L’homme avait tenu des propos injurieux sur Twitter et Facebook. Conformément à la loi, il a été condamné à de la prison ferme et une amende de plusieurs milliers d’euros

Un militant d’extrême-droite, Hervé Lalin (dit « Ryssen ») a été condamné mercredi à un an de prison ferme pour des messages antisémites publiés sur Twitter et Facebook.
Le tribunal correctionnel de Paris l’a déclaré coupable des délits de provocation à la haine et injure raciale.
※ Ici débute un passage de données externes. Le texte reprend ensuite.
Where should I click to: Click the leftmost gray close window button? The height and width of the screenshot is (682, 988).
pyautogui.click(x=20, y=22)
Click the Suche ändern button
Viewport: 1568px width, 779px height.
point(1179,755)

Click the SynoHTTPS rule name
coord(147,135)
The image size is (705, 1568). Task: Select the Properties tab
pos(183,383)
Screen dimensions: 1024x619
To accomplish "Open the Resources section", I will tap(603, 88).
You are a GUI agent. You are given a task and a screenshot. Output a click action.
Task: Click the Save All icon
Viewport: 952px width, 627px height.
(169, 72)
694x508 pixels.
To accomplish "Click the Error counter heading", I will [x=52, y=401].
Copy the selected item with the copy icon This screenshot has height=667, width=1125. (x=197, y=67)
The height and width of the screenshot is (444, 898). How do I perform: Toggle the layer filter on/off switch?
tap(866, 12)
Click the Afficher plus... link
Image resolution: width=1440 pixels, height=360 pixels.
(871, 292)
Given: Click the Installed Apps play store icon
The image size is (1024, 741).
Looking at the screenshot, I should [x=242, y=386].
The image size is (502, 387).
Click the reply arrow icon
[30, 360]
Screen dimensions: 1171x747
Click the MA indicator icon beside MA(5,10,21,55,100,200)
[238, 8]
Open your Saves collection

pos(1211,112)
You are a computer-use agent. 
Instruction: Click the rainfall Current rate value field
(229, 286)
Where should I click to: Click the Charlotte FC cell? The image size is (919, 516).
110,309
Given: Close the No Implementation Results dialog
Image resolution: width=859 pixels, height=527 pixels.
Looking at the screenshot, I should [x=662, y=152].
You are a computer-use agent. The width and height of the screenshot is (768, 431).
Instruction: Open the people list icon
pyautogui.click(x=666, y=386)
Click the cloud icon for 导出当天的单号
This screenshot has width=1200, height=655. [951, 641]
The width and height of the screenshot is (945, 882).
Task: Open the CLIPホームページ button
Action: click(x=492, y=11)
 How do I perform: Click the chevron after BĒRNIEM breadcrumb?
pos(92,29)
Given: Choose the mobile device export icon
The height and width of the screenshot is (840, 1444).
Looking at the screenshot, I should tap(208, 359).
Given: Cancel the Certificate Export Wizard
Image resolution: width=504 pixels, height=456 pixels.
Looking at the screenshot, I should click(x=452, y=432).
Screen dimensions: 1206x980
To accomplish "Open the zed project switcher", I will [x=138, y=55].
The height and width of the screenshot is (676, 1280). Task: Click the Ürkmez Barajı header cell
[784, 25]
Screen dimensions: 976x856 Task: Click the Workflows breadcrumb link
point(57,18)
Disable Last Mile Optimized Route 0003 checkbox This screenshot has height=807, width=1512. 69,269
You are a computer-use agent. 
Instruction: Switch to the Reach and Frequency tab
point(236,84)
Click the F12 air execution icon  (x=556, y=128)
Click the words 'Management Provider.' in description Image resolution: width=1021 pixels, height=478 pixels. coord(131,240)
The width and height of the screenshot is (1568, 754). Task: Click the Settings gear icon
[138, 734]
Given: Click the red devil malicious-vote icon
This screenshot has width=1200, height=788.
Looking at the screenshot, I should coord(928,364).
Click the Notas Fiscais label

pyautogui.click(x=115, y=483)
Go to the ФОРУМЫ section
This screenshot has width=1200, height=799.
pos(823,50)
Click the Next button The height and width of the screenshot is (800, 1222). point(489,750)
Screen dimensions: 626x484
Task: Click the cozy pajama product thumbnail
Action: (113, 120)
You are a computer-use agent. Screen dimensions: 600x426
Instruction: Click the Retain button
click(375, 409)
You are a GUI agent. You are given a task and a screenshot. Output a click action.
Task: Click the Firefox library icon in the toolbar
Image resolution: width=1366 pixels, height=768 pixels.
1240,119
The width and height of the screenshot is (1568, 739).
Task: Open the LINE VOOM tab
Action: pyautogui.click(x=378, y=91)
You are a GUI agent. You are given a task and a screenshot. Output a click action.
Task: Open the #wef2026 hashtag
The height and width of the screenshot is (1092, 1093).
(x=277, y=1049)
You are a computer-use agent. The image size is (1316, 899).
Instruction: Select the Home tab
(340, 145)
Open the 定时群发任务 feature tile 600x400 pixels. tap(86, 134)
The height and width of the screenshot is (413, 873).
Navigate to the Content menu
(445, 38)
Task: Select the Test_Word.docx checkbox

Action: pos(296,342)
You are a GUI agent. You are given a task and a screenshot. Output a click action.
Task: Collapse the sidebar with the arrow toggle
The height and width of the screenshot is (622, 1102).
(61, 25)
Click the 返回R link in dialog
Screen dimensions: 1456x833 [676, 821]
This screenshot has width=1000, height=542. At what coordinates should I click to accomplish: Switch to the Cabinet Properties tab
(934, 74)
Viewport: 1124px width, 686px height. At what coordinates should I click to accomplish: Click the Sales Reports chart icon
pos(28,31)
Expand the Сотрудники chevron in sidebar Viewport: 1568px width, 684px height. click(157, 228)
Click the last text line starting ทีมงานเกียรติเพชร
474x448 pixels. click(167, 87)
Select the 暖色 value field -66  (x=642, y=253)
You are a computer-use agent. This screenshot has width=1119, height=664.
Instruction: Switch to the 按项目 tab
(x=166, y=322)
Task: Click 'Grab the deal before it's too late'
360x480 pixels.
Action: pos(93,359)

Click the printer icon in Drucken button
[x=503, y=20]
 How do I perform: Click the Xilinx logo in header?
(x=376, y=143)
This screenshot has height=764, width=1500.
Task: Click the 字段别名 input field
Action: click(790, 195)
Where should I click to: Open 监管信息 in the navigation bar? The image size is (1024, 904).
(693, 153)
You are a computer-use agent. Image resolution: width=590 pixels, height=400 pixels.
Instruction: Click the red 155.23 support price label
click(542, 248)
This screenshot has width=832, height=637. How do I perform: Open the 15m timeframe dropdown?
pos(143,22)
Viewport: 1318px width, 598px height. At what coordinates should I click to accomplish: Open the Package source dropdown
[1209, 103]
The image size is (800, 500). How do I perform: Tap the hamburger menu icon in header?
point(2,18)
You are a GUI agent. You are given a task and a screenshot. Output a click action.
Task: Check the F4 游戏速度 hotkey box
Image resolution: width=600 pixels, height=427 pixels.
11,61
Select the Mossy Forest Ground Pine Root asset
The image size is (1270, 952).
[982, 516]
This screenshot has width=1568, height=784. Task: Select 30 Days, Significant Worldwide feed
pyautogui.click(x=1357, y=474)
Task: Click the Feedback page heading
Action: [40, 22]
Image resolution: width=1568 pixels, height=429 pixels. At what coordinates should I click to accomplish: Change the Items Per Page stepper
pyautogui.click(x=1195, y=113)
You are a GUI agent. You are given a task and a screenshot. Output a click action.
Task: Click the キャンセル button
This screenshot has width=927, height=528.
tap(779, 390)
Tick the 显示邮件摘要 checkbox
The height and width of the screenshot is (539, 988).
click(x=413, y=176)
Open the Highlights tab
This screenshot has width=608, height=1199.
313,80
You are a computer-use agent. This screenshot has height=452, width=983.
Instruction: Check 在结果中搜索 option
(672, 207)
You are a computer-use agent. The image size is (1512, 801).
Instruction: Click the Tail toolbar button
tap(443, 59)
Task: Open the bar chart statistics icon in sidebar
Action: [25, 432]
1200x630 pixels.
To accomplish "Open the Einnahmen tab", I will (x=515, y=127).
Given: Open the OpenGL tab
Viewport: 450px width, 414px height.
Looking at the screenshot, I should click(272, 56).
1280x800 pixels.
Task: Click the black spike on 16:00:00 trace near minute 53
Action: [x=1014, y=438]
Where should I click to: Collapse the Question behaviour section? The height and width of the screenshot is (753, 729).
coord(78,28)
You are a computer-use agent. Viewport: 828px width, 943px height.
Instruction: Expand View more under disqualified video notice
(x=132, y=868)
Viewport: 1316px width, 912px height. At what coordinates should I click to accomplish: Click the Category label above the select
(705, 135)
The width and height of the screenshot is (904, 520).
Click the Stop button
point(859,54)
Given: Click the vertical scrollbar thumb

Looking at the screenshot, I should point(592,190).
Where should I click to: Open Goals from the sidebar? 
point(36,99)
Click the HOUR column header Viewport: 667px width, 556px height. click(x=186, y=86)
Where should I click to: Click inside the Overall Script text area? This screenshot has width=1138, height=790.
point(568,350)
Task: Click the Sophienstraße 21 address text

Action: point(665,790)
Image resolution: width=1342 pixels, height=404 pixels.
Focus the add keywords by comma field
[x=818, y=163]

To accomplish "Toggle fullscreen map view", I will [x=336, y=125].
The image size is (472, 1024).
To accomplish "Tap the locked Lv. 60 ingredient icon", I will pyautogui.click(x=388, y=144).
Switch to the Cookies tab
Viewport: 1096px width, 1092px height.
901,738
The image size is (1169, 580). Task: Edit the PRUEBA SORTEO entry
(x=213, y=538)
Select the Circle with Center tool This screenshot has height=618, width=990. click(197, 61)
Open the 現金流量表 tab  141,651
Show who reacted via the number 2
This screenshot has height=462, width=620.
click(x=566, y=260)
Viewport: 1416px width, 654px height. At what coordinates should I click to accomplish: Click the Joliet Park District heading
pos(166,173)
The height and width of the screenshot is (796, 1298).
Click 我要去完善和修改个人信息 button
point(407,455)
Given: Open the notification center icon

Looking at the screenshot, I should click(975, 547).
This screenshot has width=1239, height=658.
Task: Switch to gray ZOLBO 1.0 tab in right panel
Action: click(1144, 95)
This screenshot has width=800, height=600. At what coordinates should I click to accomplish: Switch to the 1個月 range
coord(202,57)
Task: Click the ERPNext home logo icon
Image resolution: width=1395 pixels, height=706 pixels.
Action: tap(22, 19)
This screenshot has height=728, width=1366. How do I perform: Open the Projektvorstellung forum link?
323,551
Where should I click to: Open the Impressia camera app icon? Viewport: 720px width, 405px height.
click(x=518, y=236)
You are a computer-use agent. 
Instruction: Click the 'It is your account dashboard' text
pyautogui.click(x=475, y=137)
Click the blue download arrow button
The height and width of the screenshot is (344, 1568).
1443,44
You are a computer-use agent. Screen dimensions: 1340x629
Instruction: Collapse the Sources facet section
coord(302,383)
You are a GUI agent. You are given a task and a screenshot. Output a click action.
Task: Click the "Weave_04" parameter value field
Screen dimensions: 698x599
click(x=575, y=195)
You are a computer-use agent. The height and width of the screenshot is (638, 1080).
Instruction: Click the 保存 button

Déjà condamné à plusieurs reprises, Hervé Lalin ne s’était pas présenté à son procès.
Les juges ont estimé que les messages poursuivis, publiés en 2014 et 2015, étaient « à l’évidence de nature à susciter la haine contre les juifs », car ils « exhortent les lecteurs à les stigmatiser » et « exploitent l’un des thèmes antisémites les plus éculés, à savoir leur omniprésence dans l’économie et les médias« , et leur impute même « la responsabilité de la traite des Noirs ».
Hervé Lalin a été condamné pour un montage représentant une fausse publicité pour un médicament pour « guérir du judaïsme ».
Le tribunal a ordonné le retrait des messages litigieux et a condamné le prévenu à verser 1 500 euros de dommages et intérêts à chacune des trois associations parties civiles et 1 000 euros pour les frais de justice.
Que dit la loi ?
En France, l’injure ou la provocation à la haine raciale est passible d’un an d’emprisonnement et 45 000 euros d’amende, y compris lorsqu’il s’agit de publications sur internet.
Liberté d’expression ou délit ?
Les propos injurieux, racistes, xénophobes, antisémites, islamophobes, diffamants ou incitant à la haine et la violence ne relèvent donc pas de la liberté d’expression mais bien d’un délit, passible de poursuites.